Com esta decisão perder-se-á aquilo que foi ao longo dos séculos a principal função da MNL - a produção de madeira – sem, cumulativamente, deixar de contribuir para o aumento da biodiversidade, da conservação da natureza, da multifuncionalidade e da preservação dos recursos naturais que estão associados aos espaços florestais, de resto como é apanágio destes.

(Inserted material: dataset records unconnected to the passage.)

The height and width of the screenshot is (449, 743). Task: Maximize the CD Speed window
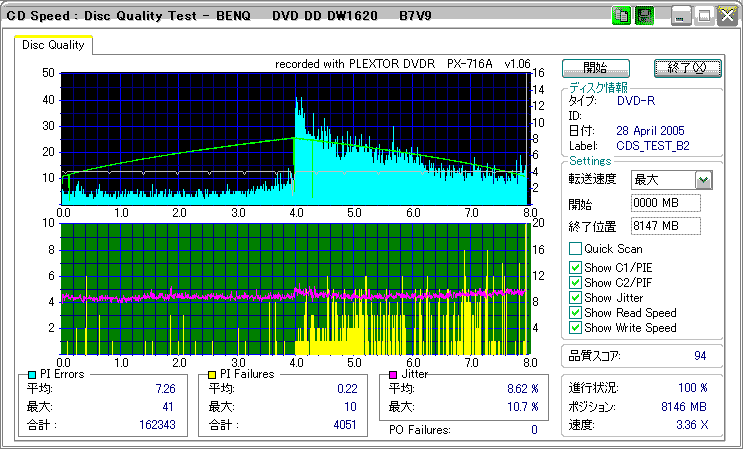point(703,15)
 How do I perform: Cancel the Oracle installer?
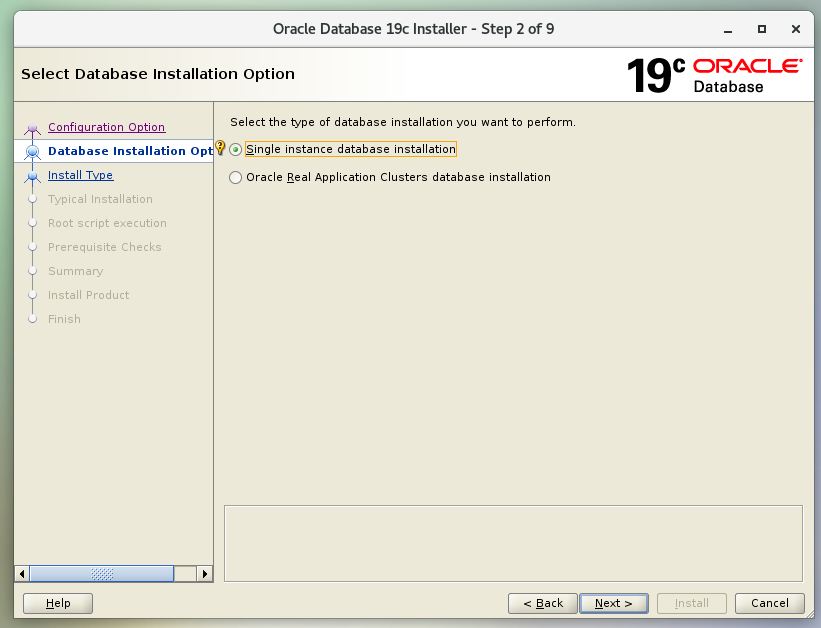click(769, 603)
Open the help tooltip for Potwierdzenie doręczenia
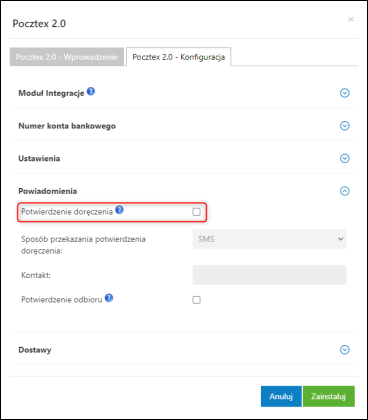This screenshot has height=420, width=368. [119, 210]
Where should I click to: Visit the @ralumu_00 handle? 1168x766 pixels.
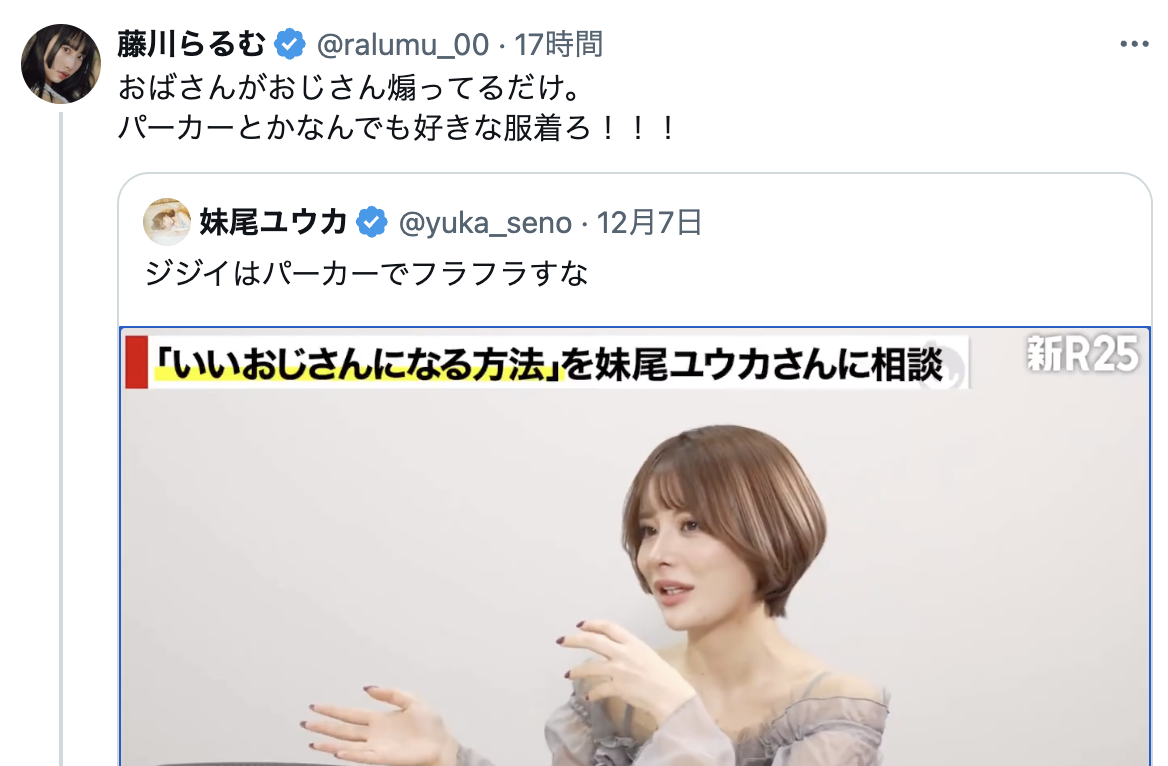coord(403,45)
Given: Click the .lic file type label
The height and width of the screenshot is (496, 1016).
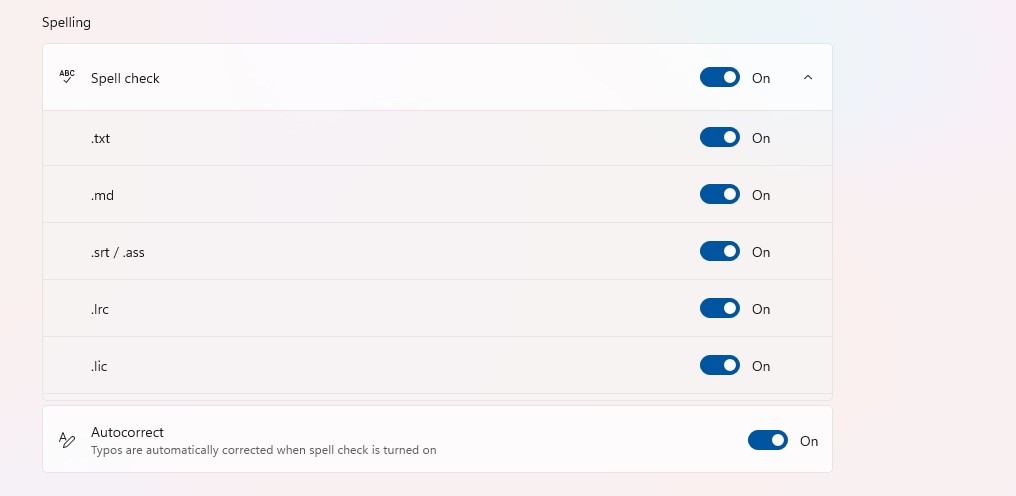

Concordaria com algumas das decisões expressas no PGF da MNL se aplicadas em matas do litoral cujas areias foram arborizadas há somente 150 anos atrás, com solos pobres, pouco evoluídos e biodiversidade muito reduzida, como é o caso das matas que se localizam no litoral dos concelhos de Figueira da Foz até Espinho, mas são um disparate e uma afronta aplicá-las na MNL.

Recordo que o Ordenamento de 1980 definia e bem que a área de proteção correspondia às dunas arborizadas na segunda metade do século XIX, tratando-se de uma faixa com 1887 ha que se estende da Praia da Vieira até ao Canto do Ribeiro, tendo por limite nascente a duna onde se localiza o Ponto de Vigia da Crastinha, o antigo areeiro e que termina na Ponte Nova, e poente o mar, destinando-se a restante área com pinhal desde o tempo dos nossos primeiros reis, solos mais evoluídos, vegetação e vida selvagem mais ricas, à produção de madeira de qualidade.

Por este andar teremos muito em breve em vez do PINHAL DO REI um PARQUE NATURAL DO REI, coisa que creio os Marinhenses não apreciarão.

A atual tutela do Ministério do Ambiente sobre a MNL não pode justificar tamanha mudança na sua gestão, daquela que foi a melhor e a mais importante propriedade do Estado na produção de madeira de pinheiro bravo e de outros recursos associados, onde ao longo de todo o século XX se cortaram, por ano e em média, 155 mil pinheiros com 43 mil m3.

5. INEXISTÊNCIA NA MARINHA GRANDE DE UM SERVIÇO RESPONSÁVEL PELA GESTÃO DA MNL

Na Marinha Grande, onde se localiza a MNL, continua a não haver um serviço responsável pela gestão da principal mata do Estado que tenha autonomia, capacidade de decisão, orçamento, pessoal técnico e outro devidamente dimensionado face à tarefa a prosseguir, que diariamente esteja em contacto com a MNL, de modo a que se possam tomar as decisões mais adequadas e esclarecidas em cada momento.

Enquanto esta situação não for ultrapassada continuarão as dificuldades e os erros inerentes a uma gestão e a uma administração da MNL feitas à distância, sem observação e conhecimento dos reais problemas e dificuldades que interessa diagnosticar e resolver, para nosso desconforto e desalento.

Exemplo paradigmático é o facto de desde há 6 anos não haver desbastes nos povoamentos adultos que sobreviveram ao grande incêndio, estando alguns deles sobrelotados e em grande competição entre si, isto numa mata que foi referência nacional no tratamento e condução de povoamentos de pinheiro bravo.

A partir de 2001 a gestão da MNL passou a ser responsabilidade de serviços sedeados em Coimbra, Viseu e Lisboa e assim se chegou à situação atual.